BEGIN Text shown

# Bailing with Super M



## MFSuper90 (Jun 26, 2015)

Neighbor is selling his 53 super M in running condition for $900. I know back in the day these tractors ran Small square balers all the time but would it have enough ponies to run my mf 1839 inline? Wouldn't be permanent and I know it dosent have live power. I thought it would be kinda cool do use it on my highway ground for the "curb appeal"


----------



## VA Haymaker (Jul 1, 2014)

I run a JD 348 with a 50 PTO hp tractor and a wagon - no problems. Am I running it at capacity, no - but it serves our purpose.

I think the Super H would grunt if you put the baler in heavy windrows. Manageable light/thin windrows - you might be OK?

Just don't know.

However, that Super M would look GREAT with my old New Holland 68 baling hay!

Good luck,
Bill


----------



## Trillium Farm (Dec 18, 2014)

END Text shown

## The task
Answer these about the baling thread:
1. How much is the neighbor asking for the 53 Super M?
2. Which baler does VA Haymaker run, and what PTO horsepower does the tractor pulling it have?
3. Which old baler does Bill say the Super M would look great with?
The material after this thread isn't needed.

BEGIN Recorded information

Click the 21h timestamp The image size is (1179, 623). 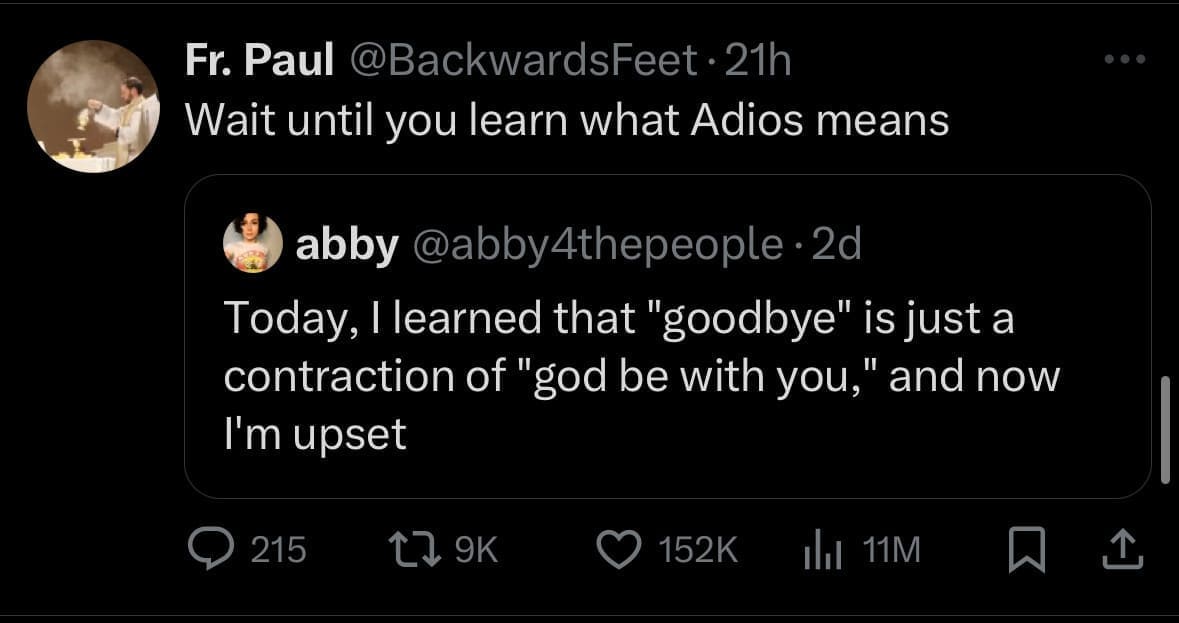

END Recorded information

## Solution to this problem
1. $900
2. A JD 348, pulled by a 50 PTO hp tractor
3. A New Holland 68